DKK1 is associated with increased FOXP3 regulatory T cells in human cholangiocarcinoma (CCA). (A) Heat map representation of gene expression in patient intrahepatic cholangiocarcinoma (iCCA) samples ordered by mean centred expression values for DKK1, which are shown alongside averaged gene scores for gene signatures upregulated in T _reg (Treg up) and downregulated in T _reg (Treg down). (B) Box and whisker plots showing mean centred gene expression values of TREG up (Top) and TREG down (Bottom) gene expression signatures in patients stratified into high and low groups based on DKK1 expression.
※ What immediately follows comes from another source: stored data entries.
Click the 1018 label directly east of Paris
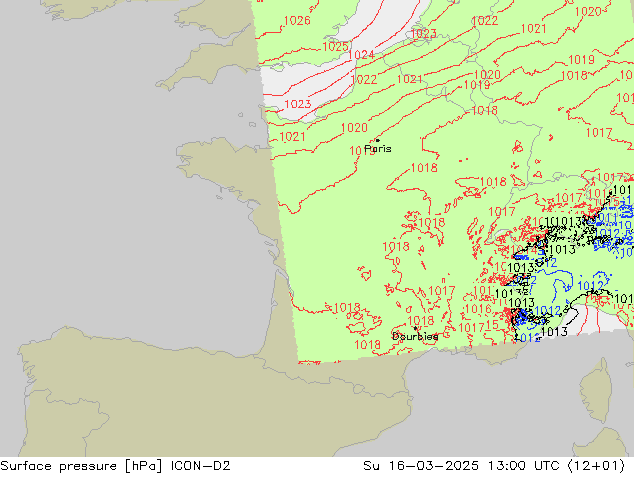click(424, 168)
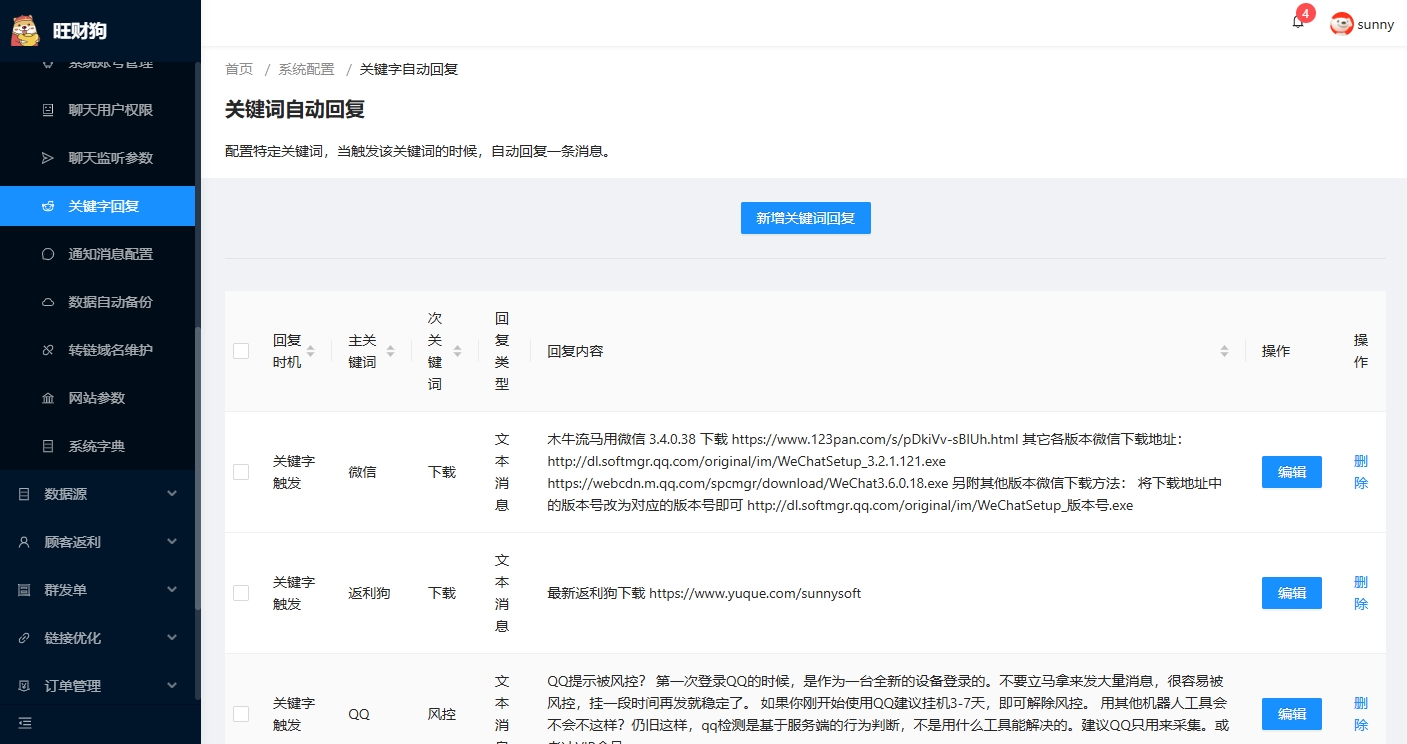The image size is (1407, 744).
Task: Click the 数据自动备份 cloud icon
Action: pos(48,302)
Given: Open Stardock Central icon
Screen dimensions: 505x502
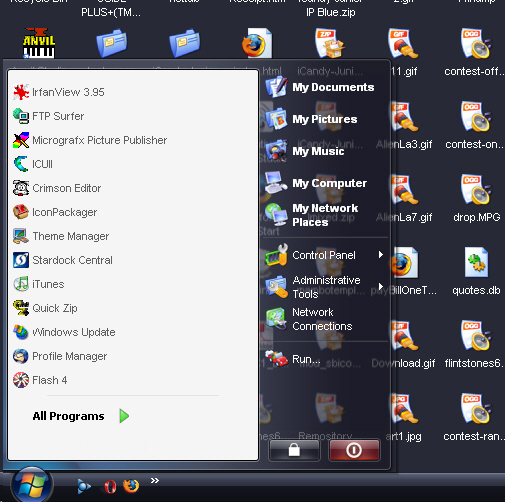Looking at the screenshot, I should tap(21, 260).
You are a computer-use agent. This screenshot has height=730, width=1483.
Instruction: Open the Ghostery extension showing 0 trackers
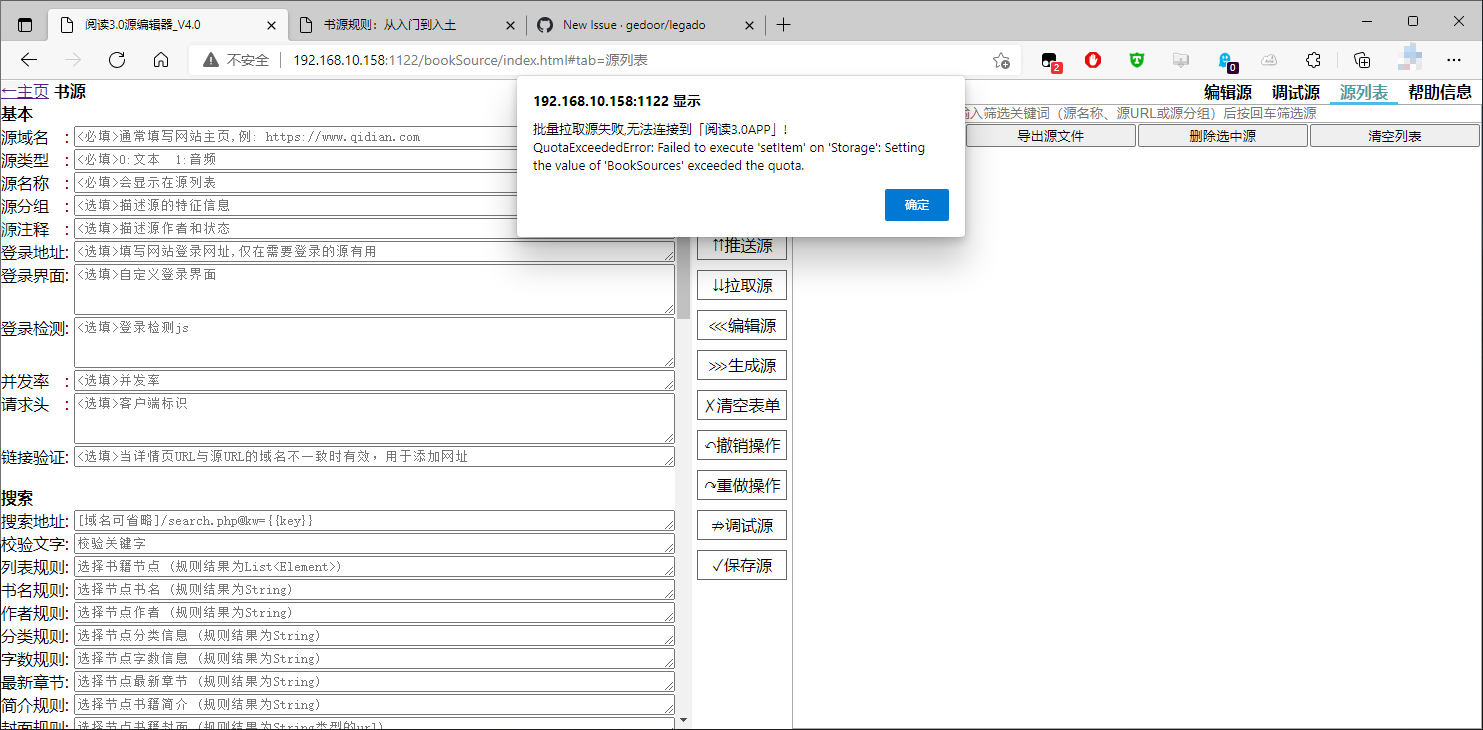[1227, 60]
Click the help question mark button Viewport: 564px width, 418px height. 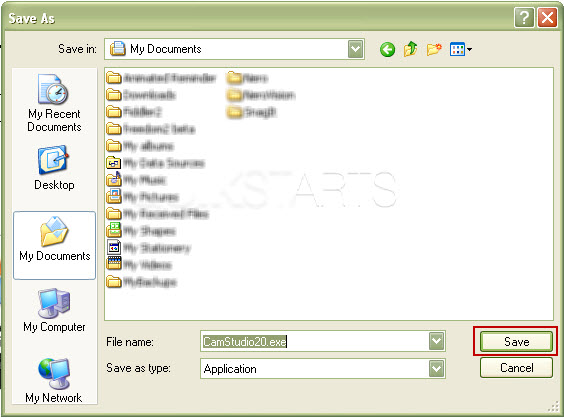pyautogui.click(x=524, y=17)
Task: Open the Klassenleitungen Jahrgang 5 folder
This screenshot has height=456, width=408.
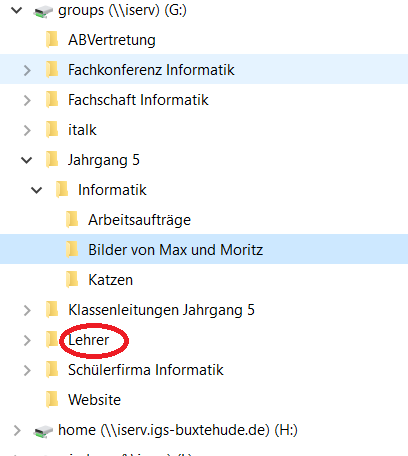Action: coord(161,310)
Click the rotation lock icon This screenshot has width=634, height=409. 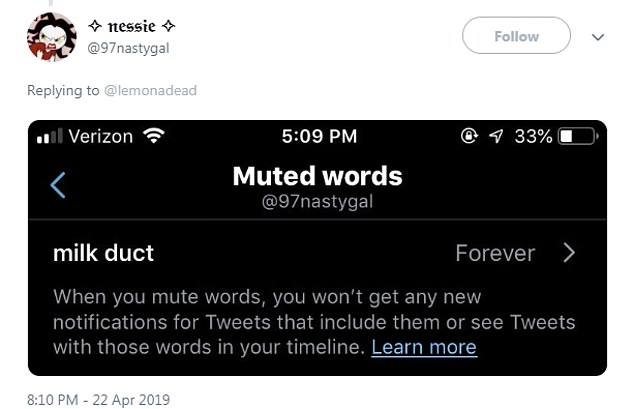(x=469, y=136)
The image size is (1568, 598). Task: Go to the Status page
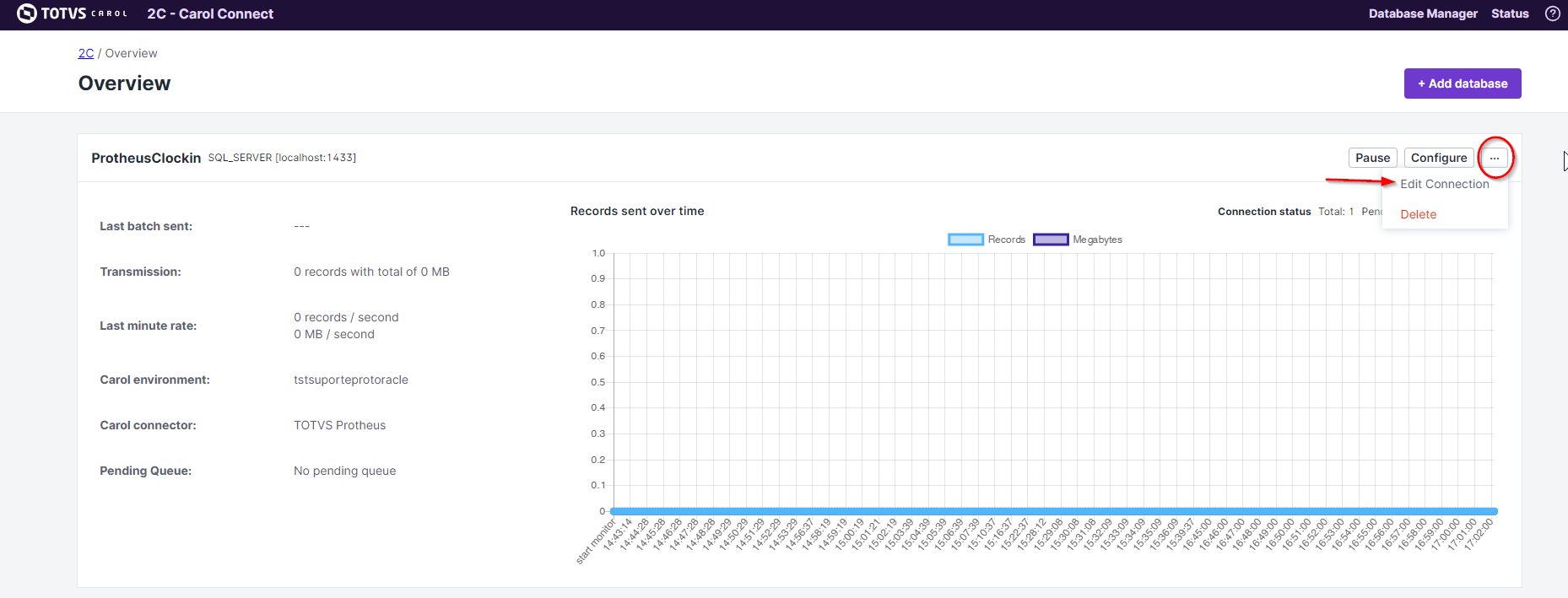[1510, 13]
Boxes represent the median and interquartile ranges of n = 81 vs 23 patients in DKK1 low and high groups respectively. p values were obtained by unpaired t‐test (p = .0003 and .0195 respectively). (C) Scatter plots showing mean centred, quantile normalized gene expression values for DKK1 vs gene expression scores for signatures associated with T _reg upregulation (Treg up) and downregulation (Treg down) in data taken from Illumina beadchip expression array of CCA samples (GSE26566). Each point represents a separate patient sample (n = 104), linear regression line is shown in solid red (95% confidence intervals are red dotted lines). Pearson's correlation co‐efficient (r) and p‐values for significant correlation are shown. (D) Immunohistochemical staining of tumour cores from a tissue microarray (TMA) of iCCA patients stained with DKK1 (top) or FOXP3 (bottom) showing representative examples from low to high expression (scale bars = 50 μm). (E) Scatterplots showing the relationship between DKK1 H‐score and FOXP3% positivity from immunohistochemistry of the TMA. Patients appear to separate into two populations represented by blue and red ovals. While no significant correlation is seen in the population as a whole, when patients with the lowest FOXP3 values (blue oval) are removed (% FOXP3 < 0.7) (these patients display negligible levels of FOXP3 staining but a high variability in DKK1) the remaining population (red oval) demonstrates positive correlation between DKK1 and FOXP3 protein levels.

FIGURE 5

DKK1 inhibition with mDKN‐01 reduces tumour burden in Nicd/Akt/DKK1 mice. (A) Schematic of Nicd/Akt/DKK1 tumour bearing mice treated with mDKN‐01. (B) Whole livers of mice in vehicle group (top) or mDKN‐01 (bottom). (C) H&E staining showing representative examples of liver tumour burden in vehicle‐treated (left) and mDKN‐01‐treated (right) liver (scale bars = 1 mm). Quantification of liver burden (D) and tumour count (E) data from vehicle or mDKN‐01‐treated mice, individual mice are represented by points, bars show the mean and SEM. P‐values were obtained through unpaired Students t‐tests (p = .0022 (burden) and p = .0104 [count]).

FIGURE 6

DKK1 inhibition is effective in a damage‐induced model of intrahepatic cholangiocarcinoma (iCCA). (A) Schematic representation of experimental set‐up in our Keratin19‐CreERT/Pten ^flox/flox/Trp53 ^flox/flox thioacetamide model (KPP) of iCCA. Mice were treated with tamoxifen to induce Keratin19‐Cre‐driven recombination of floxed Trp53 and Pten genes specifically in cholangiocytes. Mice then received 400 mg/L TAA in their drinking water for 7.5 weeks. Mice received I.P. injections 20 mg/kg mDKN‐01 or vehicle control twice a week for 2 weeks. (B) Quantification of tumour burden in liver sections from these animals showing significantly reduced tumour coverage in mDKN‐01‐treated mice (p = .0037 Mann–Whitney). (C) Histological representation of tumour burden in vehicle and mDKN‐01‐treated livers. Top rows show low magnification liver sections with Keratin‐19‐positive areas overlaid in red to highlight differences in tumour coverage between these mice. Representative regions showing Keratin‐19 staining and tumour histology at higher magnification are shown below (scale bars = 100 μm).